▶ WHAT YOU ARE ASKED TO DO: Reproduce each line from the records that holds "computer".

+-------+

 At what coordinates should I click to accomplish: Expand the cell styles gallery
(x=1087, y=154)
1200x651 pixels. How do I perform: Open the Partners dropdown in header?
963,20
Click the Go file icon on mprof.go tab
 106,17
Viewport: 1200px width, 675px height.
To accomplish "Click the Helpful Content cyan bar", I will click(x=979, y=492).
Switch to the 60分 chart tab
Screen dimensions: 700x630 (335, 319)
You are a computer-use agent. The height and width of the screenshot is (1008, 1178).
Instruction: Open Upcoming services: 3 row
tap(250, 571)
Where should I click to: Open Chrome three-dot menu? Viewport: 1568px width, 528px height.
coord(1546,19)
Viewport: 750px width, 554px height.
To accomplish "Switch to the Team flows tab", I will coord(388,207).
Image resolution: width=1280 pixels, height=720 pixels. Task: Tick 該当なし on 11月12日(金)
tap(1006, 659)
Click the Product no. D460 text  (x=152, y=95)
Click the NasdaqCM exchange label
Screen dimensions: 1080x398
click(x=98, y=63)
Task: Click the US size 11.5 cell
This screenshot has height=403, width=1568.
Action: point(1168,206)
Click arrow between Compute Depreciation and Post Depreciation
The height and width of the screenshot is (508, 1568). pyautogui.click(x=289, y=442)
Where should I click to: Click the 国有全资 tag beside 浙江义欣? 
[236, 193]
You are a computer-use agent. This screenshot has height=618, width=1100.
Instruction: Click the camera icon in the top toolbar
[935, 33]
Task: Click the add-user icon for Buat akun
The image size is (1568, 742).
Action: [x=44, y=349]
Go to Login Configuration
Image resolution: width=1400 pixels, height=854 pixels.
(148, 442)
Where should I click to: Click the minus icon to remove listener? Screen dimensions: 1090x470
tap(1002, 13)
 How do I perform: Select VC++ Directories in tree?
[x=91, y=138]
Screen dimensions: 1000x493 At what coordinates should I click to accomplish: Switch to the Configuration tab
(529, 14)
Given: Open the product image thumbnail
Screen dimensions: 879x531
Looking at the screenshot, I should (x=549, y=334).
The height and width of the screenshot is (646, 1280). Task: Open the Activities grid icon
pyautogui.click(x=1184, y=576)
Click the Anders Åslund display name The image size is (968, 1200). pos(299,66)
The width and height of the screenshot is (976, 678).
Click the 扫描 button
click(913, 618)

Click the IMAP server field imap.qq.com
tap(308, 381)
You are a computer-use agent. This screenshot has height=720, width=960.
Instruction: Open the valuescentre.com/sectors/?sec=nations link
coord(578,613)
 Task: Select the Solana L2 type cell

+-------+

▶ FINISHED TASK:
You are a computer-use agent. The height and width of the screenshot is (1008, 1178).
You are a computer-use agent. This screenshot has height=618, width=1100.
You are a computer-use agent. This screenshot has height=720, width=960.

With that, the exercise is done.